SGE relies on a process called Homology Directed Repair (HDR) to incorporate variants into the genome. Revvity HAP1 cells with a knockout of the gene LIG4 have higher rates of HDR, making HAP1 LIG4 KO-cells ideal for saturation genome editing. Sanger researchers edited these cells further by incorporating stably expressed Cas9 nuclease into the genome of the cell line, creating a successfully engineered cell that can now be used by other researchers working in the field of Saturation Genome Editing and other CRISPR-based approaches.?

They used Revvity’s HAP1 LIG4 KO cell line due to it being haploid, where cells contain a single set of chromosomes rather than the usual two. This allows experiments to be more precise as variant effects are not masked by any potentially unedited/wild-type gene copies.?

Saturation Genome Editing projects are key to diagnosing rare diseases in particular.? Developing this enhanced platform for gene variation exploration has allowed Andrew and his colleagues within the Adams Lab to study the effects of more than 18,000 variants in the BAP1 gene . Pathogenic variants in this gene can lead to a rare inherited disorder called BAP1 tumour predisposition syndrome, which increases the risk of developing cancerous tumours in the skin, brain, kidney, eye or mesothelium, the layer of tissue surrounding the organs in our chest. In very rare cases BAP1 variants cause a neurodevelopmental syndrome in children.?

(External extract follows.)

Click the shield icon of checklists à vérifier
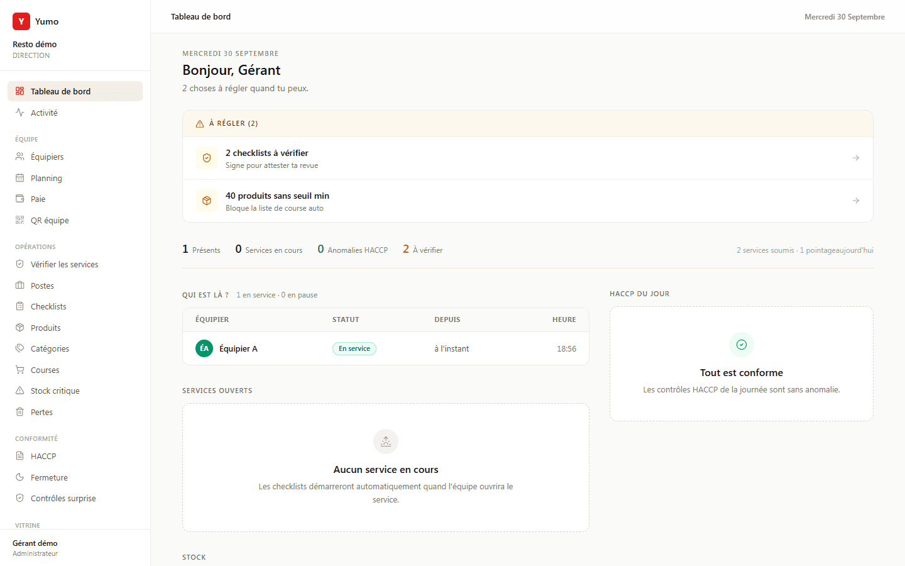click(207, 158)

When asked why this technique is an improvement on previous approaches, Andrew explains that deep mutational scanning allows for the examination of all possible variants within a gene, a goal that is not achievable using other techniques.

“Previous studies examined single variants in isolation, which is a tremendous amount of work when you consider the scale of conceivable variation in human genes. Deep mutational scanning allows all possible mutations to be studied in one experiment, and with SGE, we can also measure variants at very high resolution,” Andrew says. “With this new technology, we can look at the variant in its native genomic context, which means we get a much more accurate representation of how these variants behave in people, not just in a petri dish.”

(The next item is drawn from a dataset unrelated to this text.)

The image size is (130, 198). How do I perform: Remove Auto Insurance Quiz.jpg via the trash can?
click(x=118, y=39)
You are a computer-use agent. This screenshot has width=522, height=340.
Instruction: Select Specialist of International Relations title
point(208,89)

In his latest papers, Andrew and the Adams Lab have analysed specific genes and correlated their findings with patient data from the UK BioBank repository. Finding that BAP1 variants measured by SGE as deleterious do indeed correlate with cancer diagnoses, and further that this may be due to higher levels of a growth factor in the carriers’ blood, which with more research, could be targeted in new therapies against BAP1-related disease.?

This work wouldn’t have been possible without the team’s innovative approach to their experiments. By tweaking an existing cell line, they have developed a pipeline that will allow for SGE to be scaled to cover hundreds of genes active in cancer and/or neurodevelopmental disorders. The cell line is now available for other researchers in the field to use via Revvity’s platform.?

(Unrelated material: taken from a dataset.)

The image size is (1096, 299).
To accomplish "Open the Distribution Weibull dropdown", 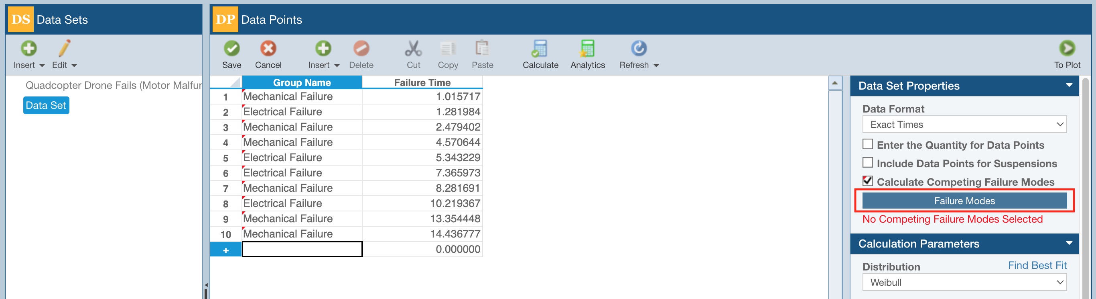I will [964, 282].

Sebastian Gerety, principal scientist at the Sanger Institute, who has worked with Andrew on these projects in addition to his own team’s work on the neurodevelopmental disorder gene DDX3X , says: “At the Sanger Institute we are keen to share the cell lines that we generate with the scientific community. We hope that the collective efforts in studying disease-associated genes and functional elements will lead to advances in diagnosing and treating human disease and understanding genes, gene products, and their regulation.”

Agnieszka Wabik , Business Development Manager at the Sanger Institute, says: “Partnering with Revvity allows us to extend the reach and properly distribute this cell line. Our scientists obtained the HAP1 LIG4 KO cell line from Revvity with a set of conditions that allowed us to further modify the cell line, but not distribute it. With this innovation, our scientists have created a resource which we hope will accelerate the understanding of Variants of Uncertain Significance. Partnering with commercial providers is often a more efficient way to create a stable distribution of our resources for academics and industry researchers alike to make use of our innovation.”